■ Your assignment
Return every line from the one with "Đã bắt giữ đối" through the one with "Политика конфиденциальности (67, 2545)", inclusive, exactly as it appears below.

■ Data for the task
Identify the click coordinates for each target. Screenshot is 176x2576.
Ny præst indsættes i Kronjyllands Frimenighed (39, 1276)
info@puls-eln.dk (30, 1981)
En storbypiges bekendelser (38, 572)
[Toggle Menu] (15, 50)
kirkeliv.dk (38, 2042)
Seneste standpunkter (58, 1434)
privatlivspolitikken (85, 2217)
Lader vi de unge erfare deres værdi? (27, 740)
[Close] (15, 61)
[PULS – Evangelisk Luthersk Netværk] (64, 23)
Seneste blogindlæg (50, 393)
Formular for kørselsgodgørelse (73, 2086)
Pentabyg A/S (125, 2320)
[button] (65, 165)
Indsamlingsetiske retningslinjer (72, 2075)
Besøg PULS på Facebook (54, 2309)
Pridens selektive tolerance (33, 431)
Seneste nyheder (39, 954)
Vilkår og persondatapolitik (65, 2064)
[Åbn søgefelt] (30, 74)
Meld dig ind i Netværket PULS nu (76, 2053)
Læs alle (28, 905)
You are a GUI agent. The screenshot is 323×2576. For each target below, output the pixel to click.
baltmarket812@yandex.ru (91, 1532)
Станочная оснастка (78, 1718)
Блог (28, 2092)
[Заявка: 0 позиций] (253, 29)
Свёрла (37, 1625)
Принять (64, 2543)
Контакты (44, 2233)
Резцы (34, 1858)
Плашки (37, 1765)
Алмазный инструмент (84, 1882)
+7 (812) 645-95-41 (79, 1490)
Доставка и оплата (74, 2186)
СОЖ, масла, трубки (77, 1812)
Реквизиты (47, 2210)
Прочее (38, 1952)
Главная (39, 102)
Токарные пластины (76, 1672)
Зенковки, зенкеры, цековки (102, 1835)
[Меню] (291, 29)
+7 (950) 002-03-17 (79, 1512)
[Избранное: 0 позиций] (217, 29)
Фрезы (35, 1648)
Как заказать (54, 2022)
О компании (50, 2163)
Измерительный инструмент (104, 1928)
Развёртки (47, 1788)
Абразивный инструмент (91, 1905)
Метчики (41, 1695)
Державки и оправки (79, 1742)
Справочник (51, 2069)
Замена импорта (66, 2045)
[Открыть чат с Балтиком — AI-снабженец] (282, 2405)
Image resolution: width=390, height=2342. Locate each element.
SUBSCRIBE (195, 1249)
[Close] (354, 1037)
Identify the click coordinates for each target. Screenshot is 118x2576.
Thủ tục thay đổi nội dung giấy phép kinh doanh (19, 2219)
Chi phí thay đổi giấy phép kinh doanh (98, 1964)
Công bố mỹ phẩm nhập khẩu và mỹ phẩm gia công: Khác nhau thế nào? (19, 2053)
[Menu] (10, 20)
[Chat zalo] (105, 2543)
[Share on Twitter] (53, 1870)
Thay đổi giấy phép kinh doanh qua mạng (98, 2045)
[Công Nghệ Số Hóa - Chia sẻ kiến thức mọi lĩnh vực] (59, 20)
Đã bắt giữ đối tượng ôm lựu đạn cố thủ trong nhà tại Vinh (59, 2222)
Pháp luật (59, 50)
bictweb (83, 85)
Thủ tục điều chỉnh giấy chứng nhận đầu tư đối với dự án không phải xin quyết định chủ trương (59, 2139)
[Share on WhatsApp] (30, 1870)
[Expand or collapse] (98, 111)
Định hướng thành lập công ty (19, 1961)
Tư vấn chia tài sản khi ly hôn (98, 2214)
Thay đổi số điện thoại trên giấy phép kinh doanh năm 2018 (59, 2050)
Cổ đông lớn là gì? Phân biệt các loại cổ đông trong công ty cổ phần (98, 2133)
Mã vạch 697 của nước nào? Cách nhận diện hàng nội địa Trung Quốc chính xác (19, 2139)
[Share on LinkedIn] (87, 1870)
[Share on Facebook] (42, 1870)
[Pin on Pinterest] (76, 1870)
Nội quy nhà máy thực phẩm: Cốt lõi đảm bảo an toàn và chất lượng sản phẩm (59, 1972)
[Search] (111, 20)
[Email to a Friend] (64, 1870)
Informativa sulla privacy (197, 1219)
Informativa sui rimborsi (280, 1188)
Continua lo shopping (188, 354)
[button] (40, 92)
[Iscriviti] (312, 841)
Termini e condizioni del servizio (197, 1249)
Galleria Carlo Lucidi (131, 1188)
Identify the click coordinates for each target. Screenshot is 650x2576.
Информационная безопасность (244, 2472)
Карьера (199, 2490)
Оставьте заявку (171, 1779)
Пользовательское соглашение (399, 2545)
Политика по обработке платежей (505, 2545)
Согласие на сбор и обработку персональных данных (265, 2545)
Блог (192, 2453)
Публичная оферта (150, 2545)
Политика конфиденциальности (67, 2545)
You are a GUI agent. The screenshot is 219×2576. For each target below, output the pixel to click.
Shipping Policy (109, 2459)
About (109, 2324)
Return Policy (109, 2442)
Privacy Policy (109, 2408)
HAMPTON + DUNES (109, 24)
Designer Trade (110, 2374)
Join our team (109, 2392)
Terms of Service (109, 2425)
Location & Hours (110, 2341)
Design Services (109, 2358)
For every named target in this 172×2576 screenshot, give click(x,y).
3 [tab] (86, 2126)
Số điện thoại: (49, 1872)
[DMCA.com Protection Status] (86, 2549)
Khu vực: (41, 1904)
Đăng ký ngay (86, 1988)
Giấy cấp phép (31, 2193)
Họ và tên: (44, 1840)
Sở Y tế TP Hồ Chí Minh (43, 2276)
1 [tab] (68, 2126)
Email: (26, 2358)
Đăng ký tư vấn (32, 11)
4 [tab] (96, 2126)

■ Task output
Đã bắt giữ đối tượng ôm lựu đạn cố thủ trong nhà tại Vinh (59, 2222)
Pháp luật (59, 50)
bictweb (83, 85)
Thủ tục điều chỉnh giấy chứng nhận đầu tư đối với dự án không phải xin quyết định chủ trương (59, 2139)
[Share on WhatsApp] (30, 1870)
[Expand or collapse] (98, 111)
Định hướng thành lập công ty (19, 1961)
Tư vấn chia tài sản khi ly hôn (98, 2214)
Thay đổi số điện thoại trên giấy phép kinh doanh năm 2018 (59, 2050)
Cổ đông lớn là gì? Phân biệt các loại cổ đông trong công ty cổ phần (98, 2133)
Mã vạch 697 của nước nào? Cách nhận diện hàng nội địa Trung Quốc chính xác (19, 2139)
[Share on LinkedIn] (87, 1870)
[Share on Facebook] (42, 1870)
[Pin on Pinterest] (76, 1870)
Nội quy nhà máy thực phẩm: Cốt lõi đảm bảo an toàn và chất lượng sản phẩm (59, 1972)
[Search] (111, 20)
[Email to a Friend] (64, 1870)
Informativa sulla privacy (197, 1219)
Informativa sui rimborsi (280, 1188)
Continua lo shopping (188, 354)
[button] (40, 92)
[Iscriviti] (312, 841)
Termini e condizioni del servizio (197, 1249)
Galleria Carlo Lucidi (131, 1188)
Identify the click coordinates for each target. Screenshot is 650x2576.
Информационная безопасность (244, 2472)
Карьера (199, 2490)
Оставьте заявку (171, 1779)
Пользовательское соглашение (399, 2545)
Политика по обработке платежей (505, 2545)
Согласие на сбор и обработку персональных данных (265, 2545)
Блог (192, 2453)
Публичная оферта (150, 2545)
Политика конфиденциальности (67, 2545)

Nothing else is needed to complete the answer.